Task:
When a line of the entries below contains "Given", it counts once; state how many such lines there are and nothing else.

Excerpted data:
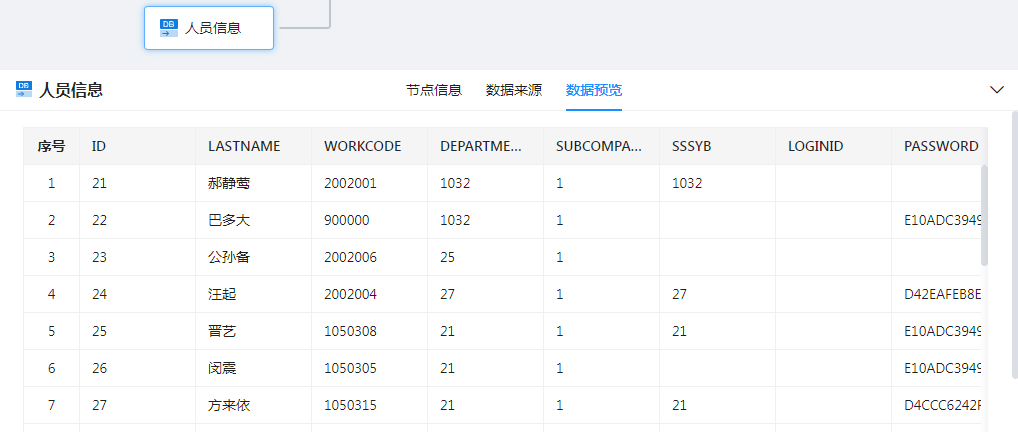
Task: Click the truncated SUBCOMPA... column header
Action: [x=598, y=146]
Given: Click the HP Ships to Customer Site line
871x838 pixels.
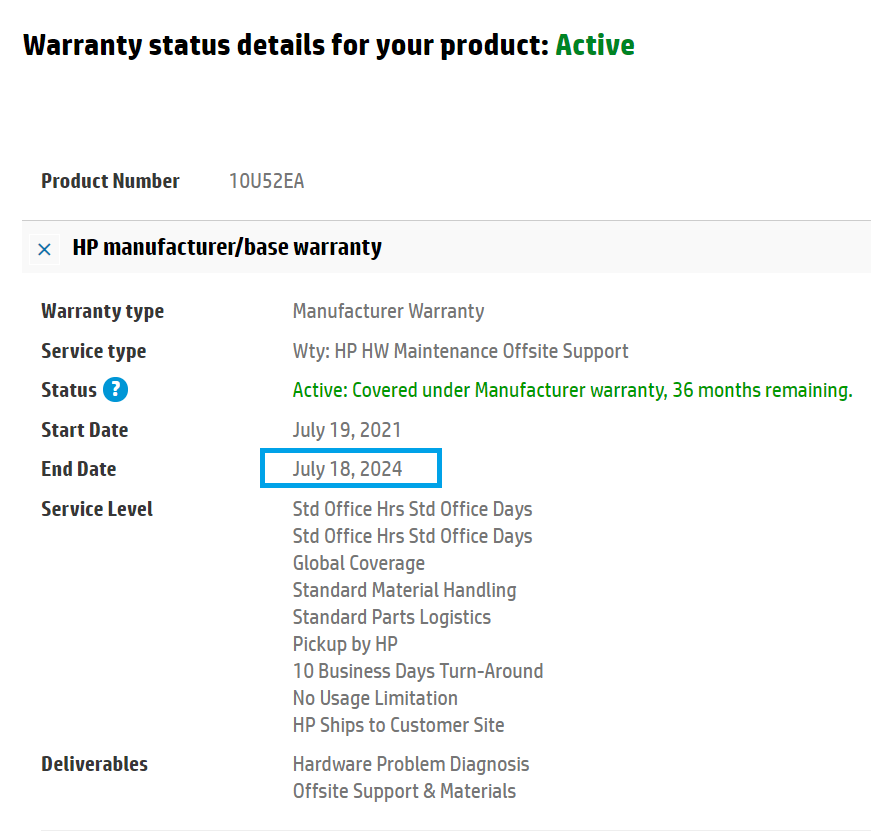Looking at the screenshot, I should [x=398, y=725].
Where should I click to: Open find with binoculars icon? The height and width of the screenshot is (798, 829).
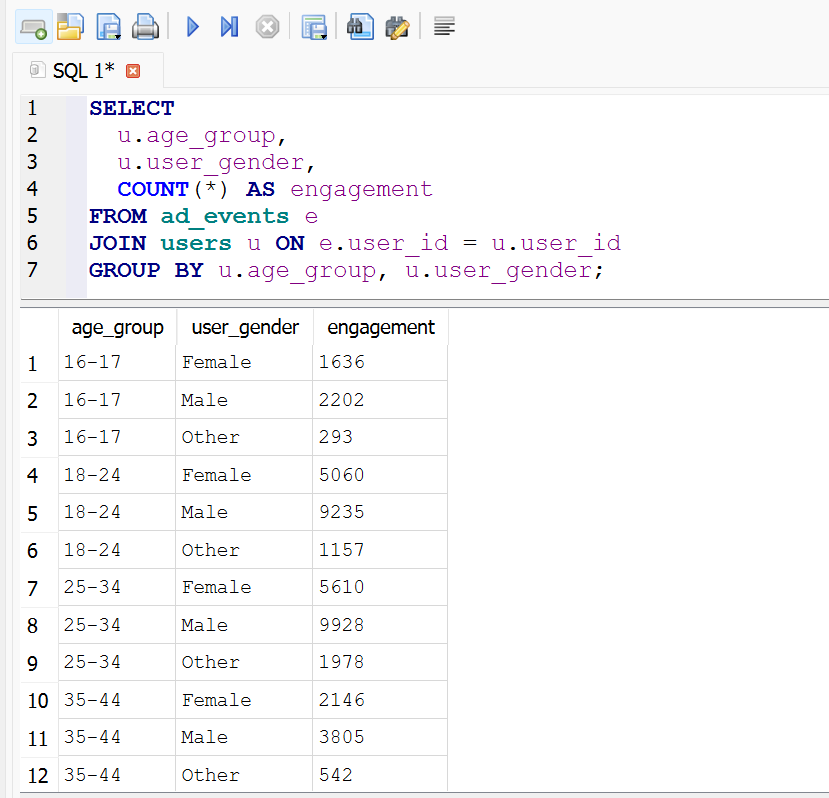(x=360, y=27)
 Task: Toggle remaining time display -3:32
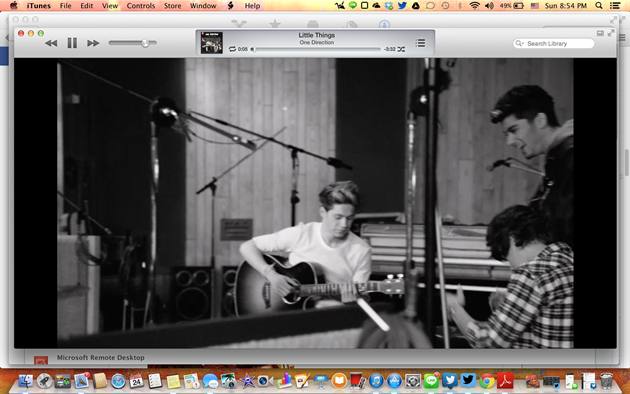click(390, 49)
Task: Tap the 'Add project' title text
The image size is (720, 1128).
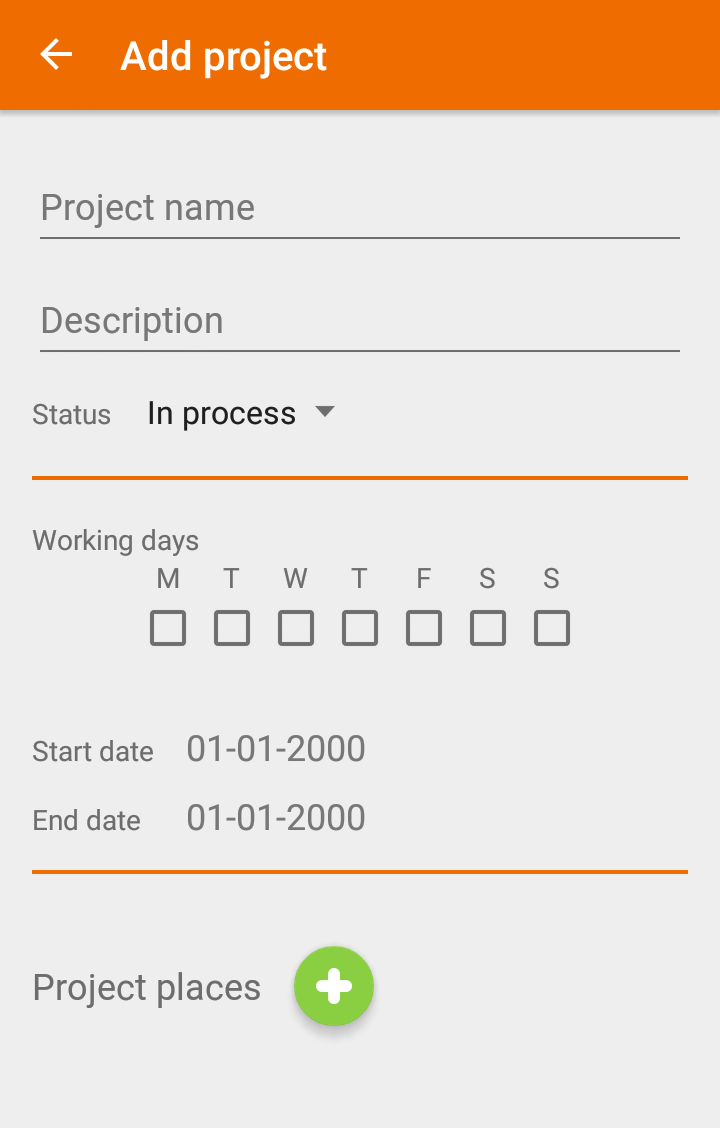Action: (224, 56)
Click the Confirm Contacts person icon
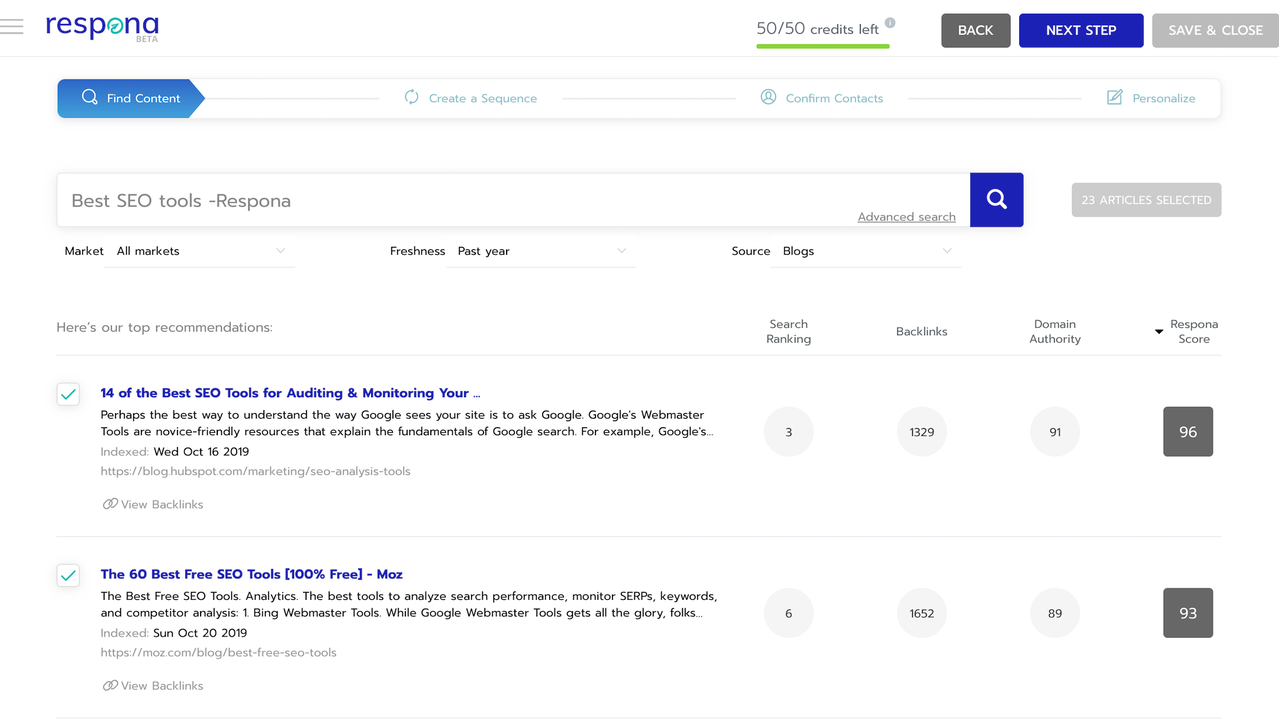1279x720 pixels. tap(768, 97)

---

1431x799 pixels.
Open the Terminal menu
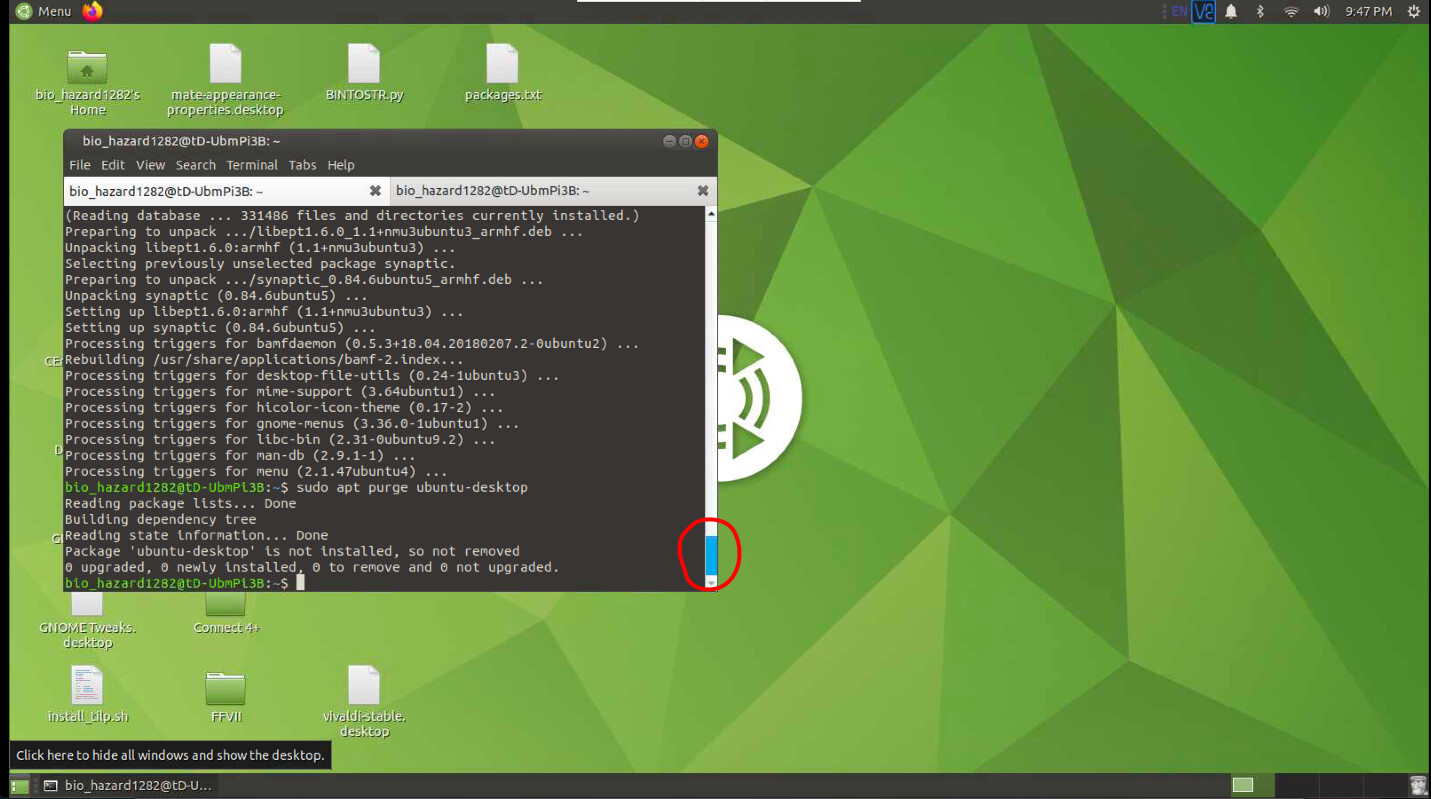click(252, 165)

==

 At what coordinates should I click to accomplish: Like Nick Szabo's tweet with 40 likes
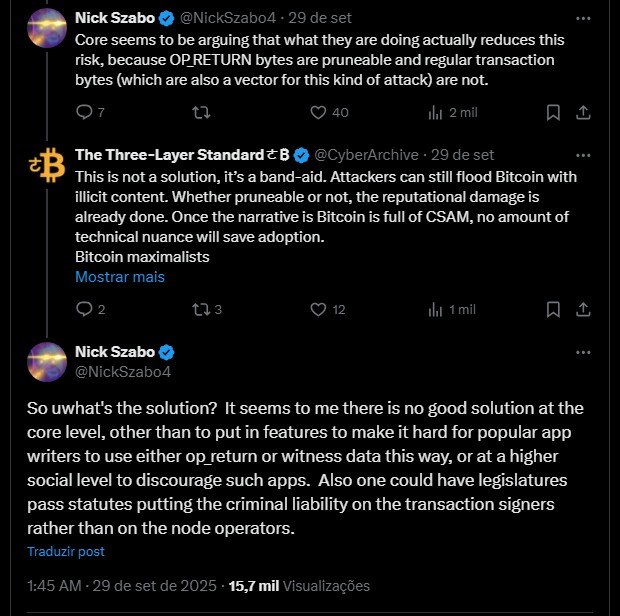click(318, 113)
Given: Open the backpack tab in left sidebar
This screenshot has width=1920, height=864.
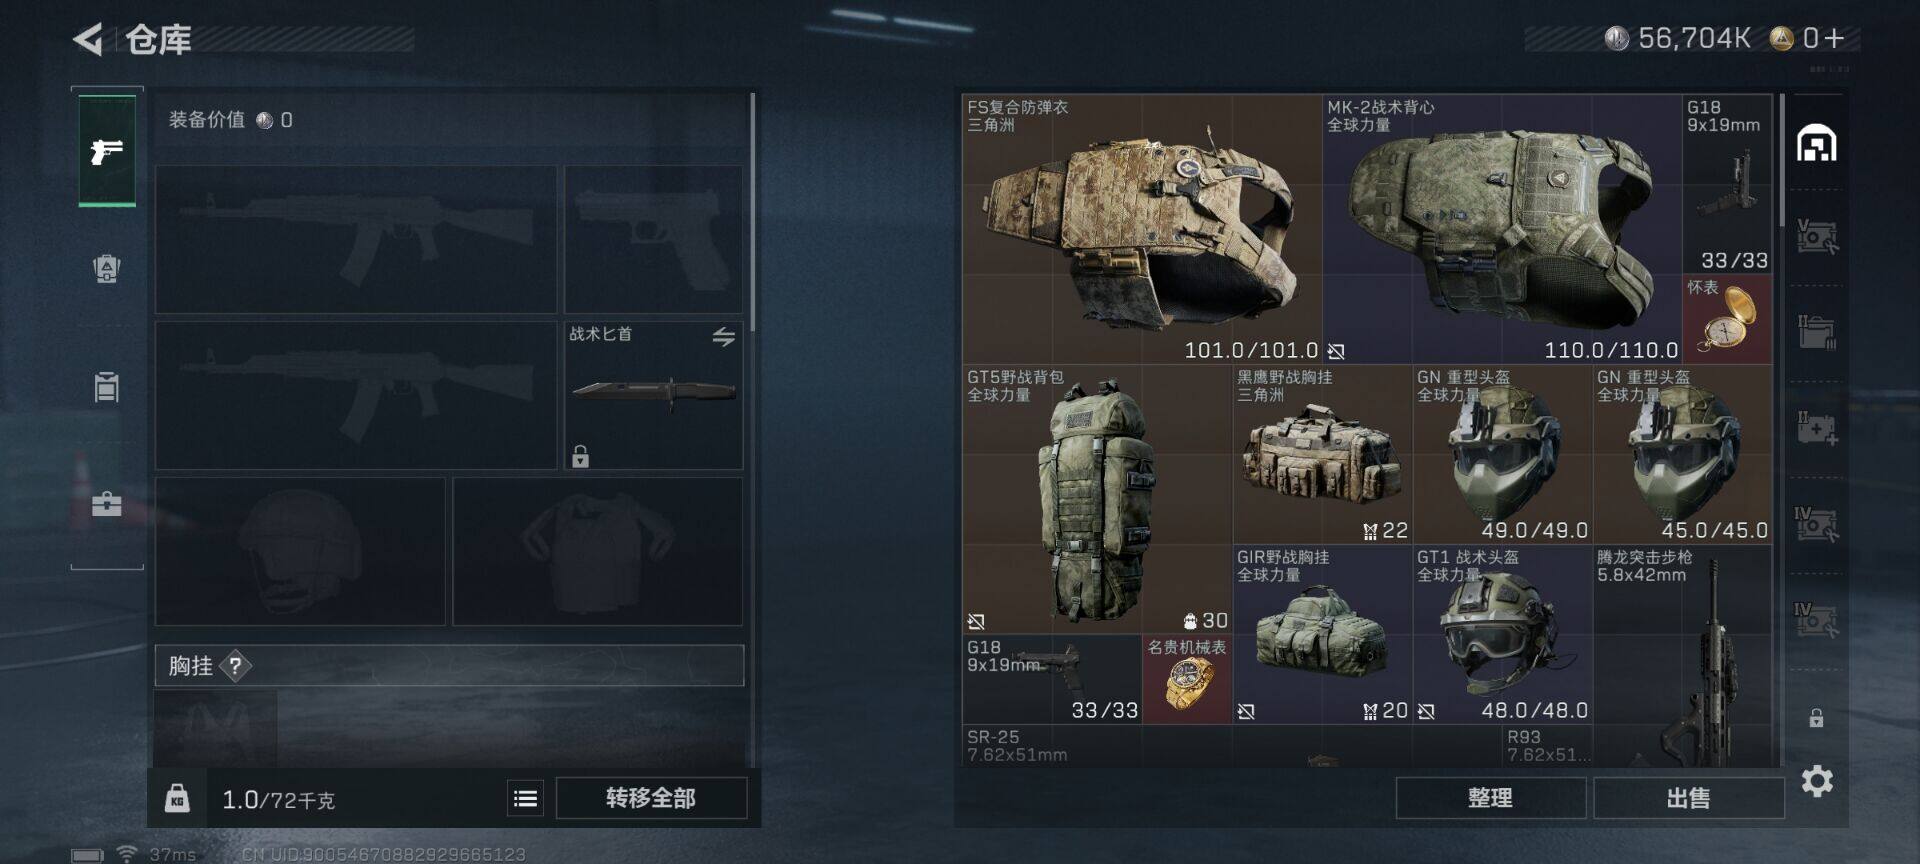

Result of the task:
2